**问题陈述**
请完整重写从包含“Task: Open the”的行到包含“Action: (118, 17)”的行之间的所有行（首尾两行均包括在内），并将答案中的每个坐标数值都平移39。输出中不要包含图片。

**所给数据**
=====
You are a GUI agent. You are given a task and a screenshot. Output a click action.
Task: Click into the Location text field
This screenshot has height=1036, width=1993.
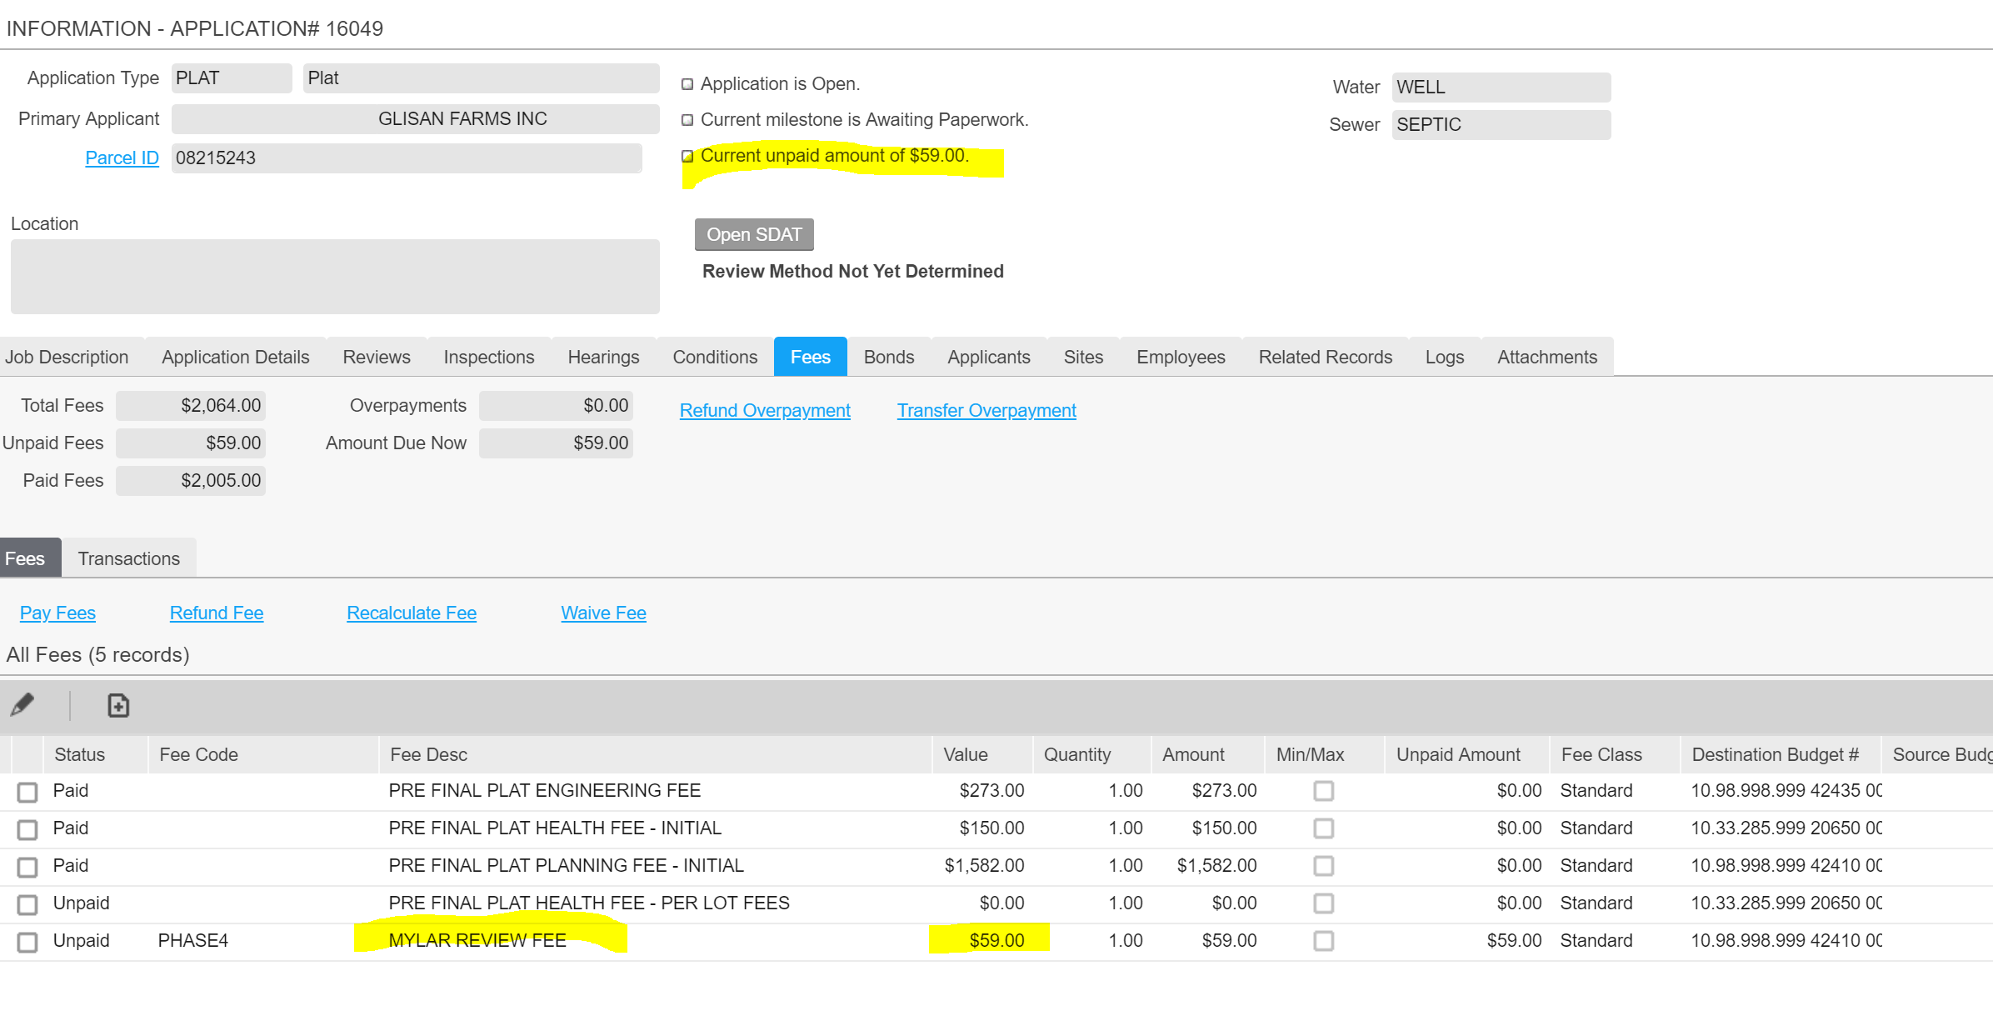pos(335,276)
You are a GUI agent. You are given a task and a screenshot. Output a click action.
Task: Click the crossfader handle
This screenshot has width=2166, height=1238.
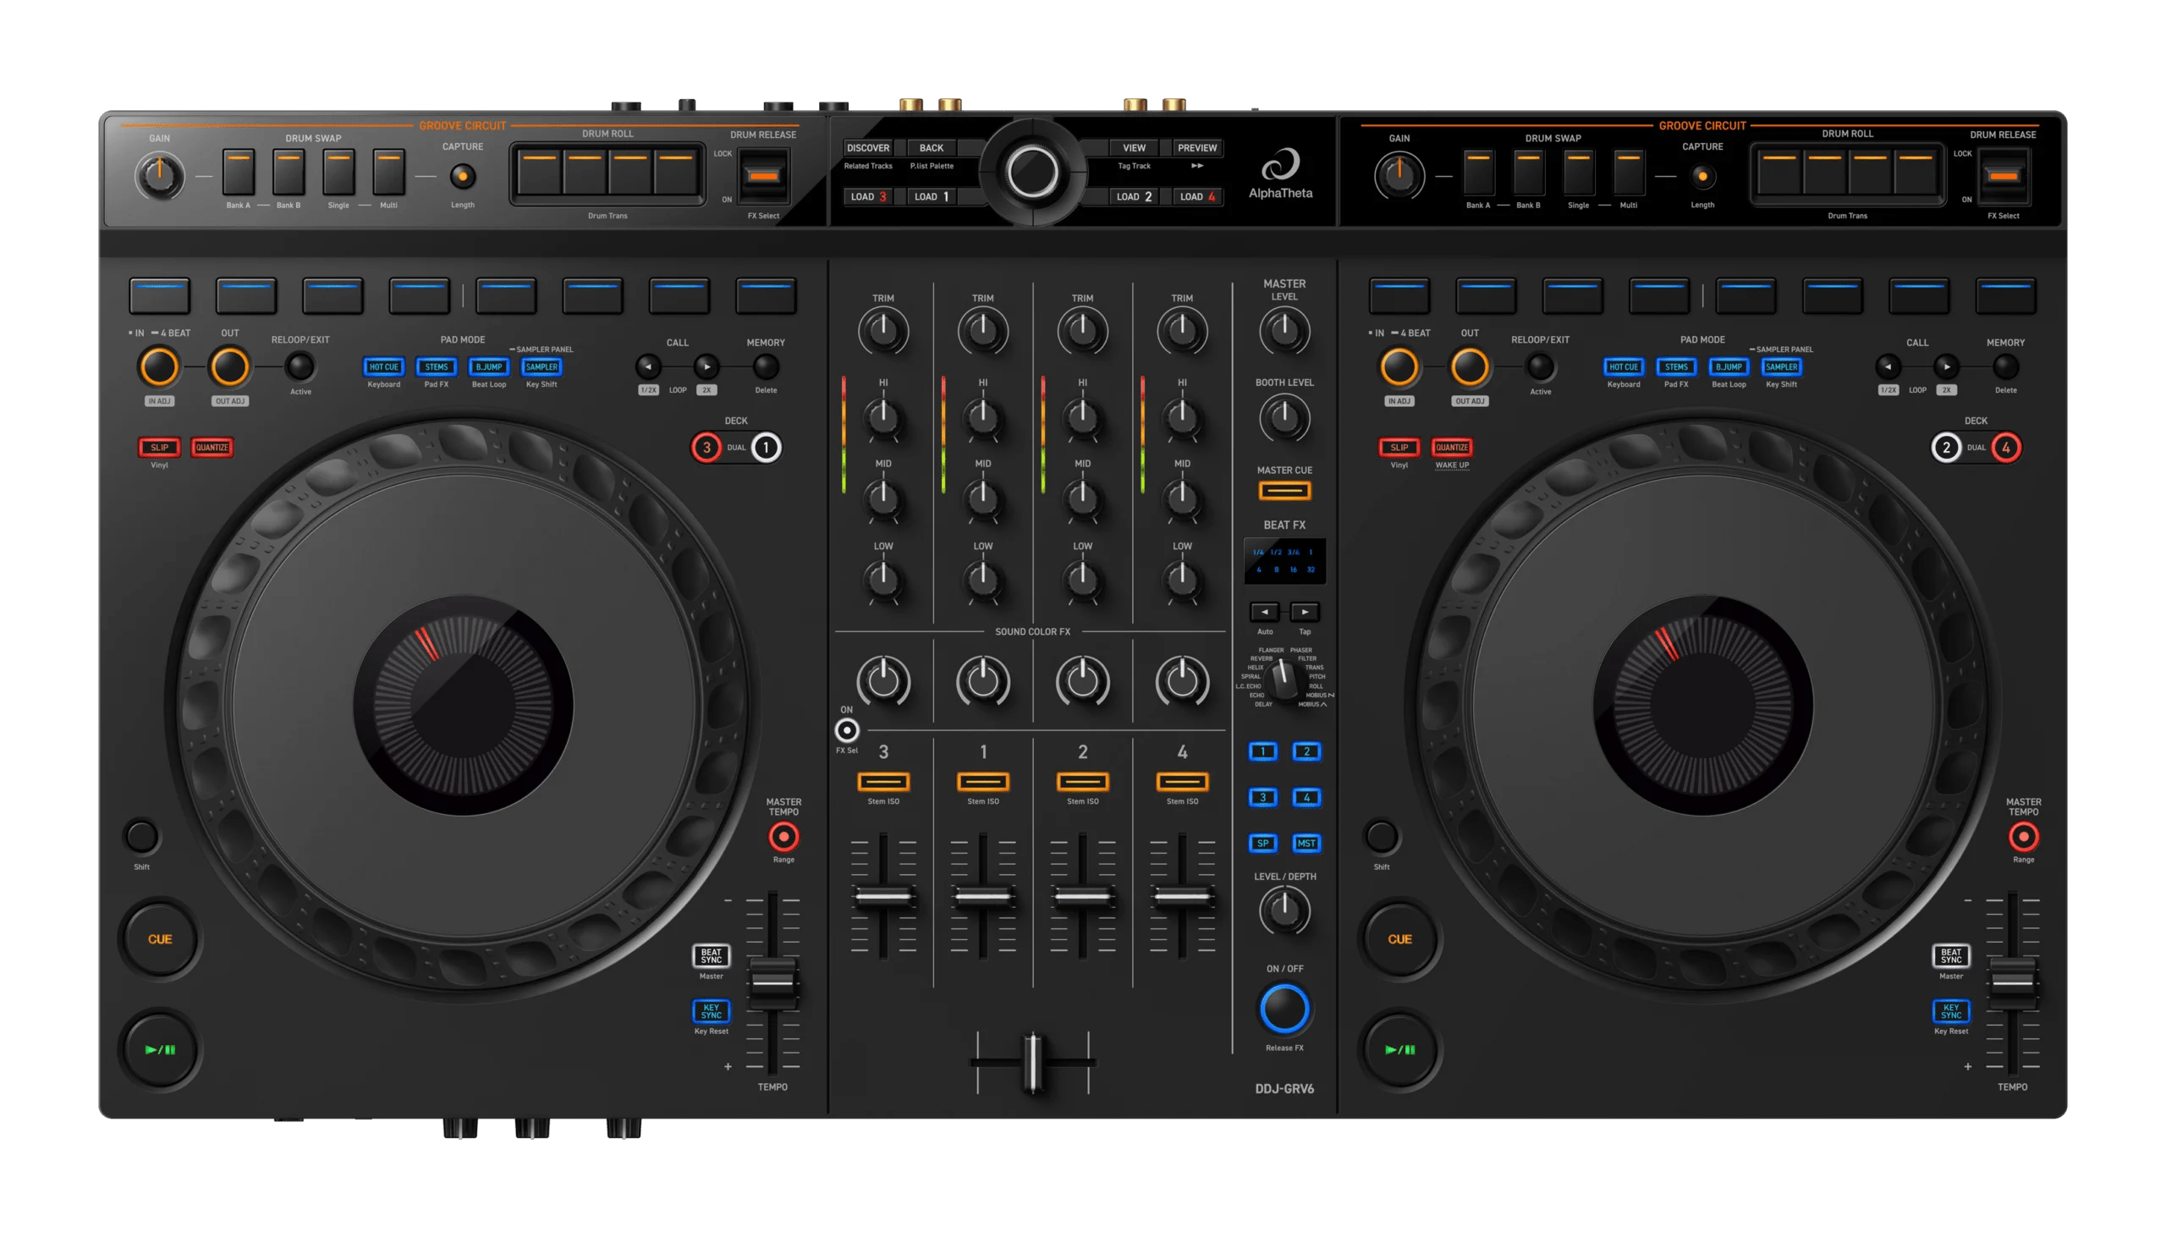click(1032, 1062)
=====
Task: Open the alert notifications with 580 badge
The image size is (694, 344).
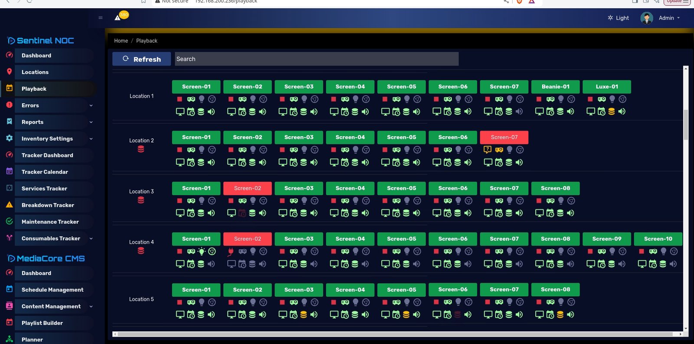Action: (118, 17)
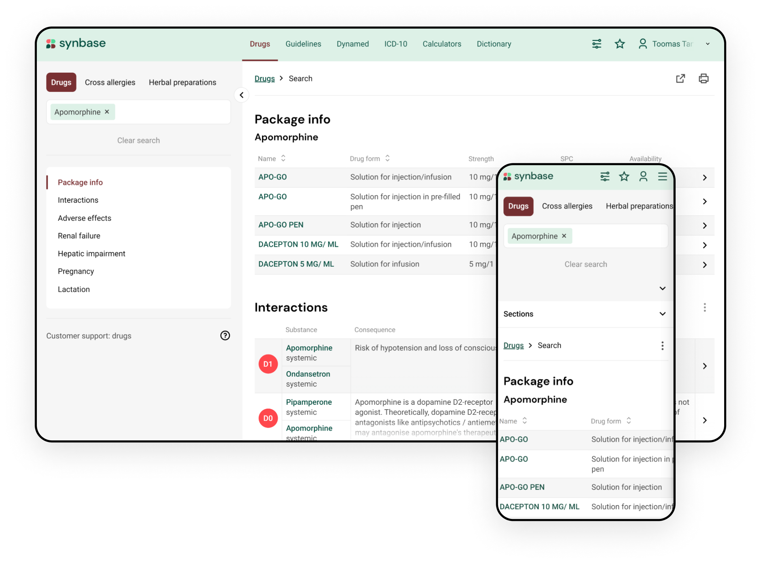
=====
**任务答案**
Task: Open the alert notifications with 580 badge
The image size is (694, 344).
Action: (157, 56)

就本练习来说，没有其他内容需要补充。